Obudziły się promienie słońca, spojrzałam na zegarek 31 sierpnia. Świetnie jutro pierwszy dzień studiów. Wstałam z łóżka I starannie je pościeliłam. Wzięłam rzeczy przygotowane przezemnie wczoraj. Weszłam do łazienki I wzięłam szybki prysznic. Nałożyłam na ciało waniliowy balsam do ciała. Kochałam wanilię. Ubrałam na siebie czarne body, szerokie jeansowe spodnie I szarą rozpinaną bluzę. Spojrzałam w swoje odbicie. Dzisiaj muszę się pomalować. Nałożyłam płatki pod oczy a w tle puściłam Cinnamon Girl od Lany del Rey. Bujałam się w rytm muzyki I podśpiewywałam cicho tekst piosenki. Włosy spięłam klamrą, żeby mi nie przeszkadzały jak będę się malować. Ściągnęłam z twarzy płatki pod oczy i wyrzuciłam do kosza. Nałożyłam na swoją twarz korektor, róż, bronzer, rozświetlacz, pomalowałam rzęsy, zrobiłam kreski a usta pomalowałam błyszczykiem. Spojrzałam na siebie w odbiciu lustra.

-Może być- powiedziałam do siebie i wyciągnęłam prostownice.

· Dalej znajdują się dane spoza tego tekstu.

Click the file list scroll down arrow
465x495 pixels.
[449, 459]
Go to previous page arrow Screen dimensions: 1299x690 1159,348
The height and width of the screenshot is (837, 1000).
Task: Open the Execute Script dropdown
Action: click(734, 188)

Zdjęłam klamrę i starannie zaczęłam rozczesywać swoje blond włosy. Zaczęłam prostować włosy a w tle leciało What was I Made For od Billie Eilish. Ostatni raz przeczesałam włosy I wyszłam z łazienki. Spojrzałam na walizki, które stały pod szafą. Wzięłam walizki i znosiłam każdą pokolei na dół. Nikogo z domu nie słyszałam więc pewnie mama była w pracy. Położyłam walizki obok wyjścia i poszłam do kuchni. Na stole leżało śniadanie i karteczka.

Przepraszam kochanie ale musiałam pilnie jechać do pracy. Przepraszam, że się z tobą nie pożegnam, pamiętaj kocham cie. Na stole masz śniadanie na przeprosiny.
KOCHAM CIE.
                       Savannah.

Wiedziałam, że tak zrobi. Że zostawi mnie w dniu mojego wyjazdu. Podarłam kartkę i postawiłam na stole. Wzięłam z talerza jednego tosta i zjadłam. Nie zrobiłabym tego nigdy ale byłam głodna. Spojrzałam na mojego kota który akurat ocierał się o moje nogi. Zadzwoniłam po taksówkę i zaczęłam ubierać buty. Powoli wynosiłam każda z walizek. Po chwili taksówką przyjechała, a taksowarz wkładał wszystkie walizki do auta. Wzięłam kota I wsadziłam do transportera. Wzięłam transporter i zamknęłam drzwi. Weszłam do taksówki i zaczęliśmy moją podróż.

Po 20minutach byłam na lotnisku. Właśnie wchodziłam do samolotu. Usiadłam na swoim miejscu i założyłam swoje słuchawki. W tle leciała piosenka Story of my life od one direction.

Właśnie zaczynała się moja podróż na nowe życie.

***
Właśnie szłam na parking z wszystkimi walizkami i moim kotem. Zauważyłam czarnego Mercedesa, a z środka wychodził.... Mój brat. Odrazu jak mnie zauważył uśmiechnął się. Jezu jak on wyładniał. Brązowe włosy, niebieskie oczy, ciało jak jakiś bóg. To nie był chyba mój brat. Podbiegłam do niego i wtuliłam się w jego tors.

-Ja też tęskniłem młoda- uśmiechnął się I odwzajemnił mojego przytulasa.

-Jak ty Wyładniałeś, myślałam że to nie ty- prychnęłam pod nosem.

-O tobie tego samego nie mogę powiedzieć- zaśmiał się.

-Ty szmaciarzu jebany- walnęłam go w ramie.

-Złość piękności szkodzi- uśmiechnął się pod nosem.

-Tobie już zaszkodziła- odbiłam piłeczkę.

-Gdzie masz te walizki?- zapytał.

Pokazał na stos walizek a mój brat nie dowierzał.

-To jest Twoje wszystko?- zapytał z niedowierzaniem.

-Dokładnie tak- uśmiechnęłam się.

Chłopak podszedł do stosu walizek i zaczął się wkładać.
Po 10 minutach wszystko było włożone.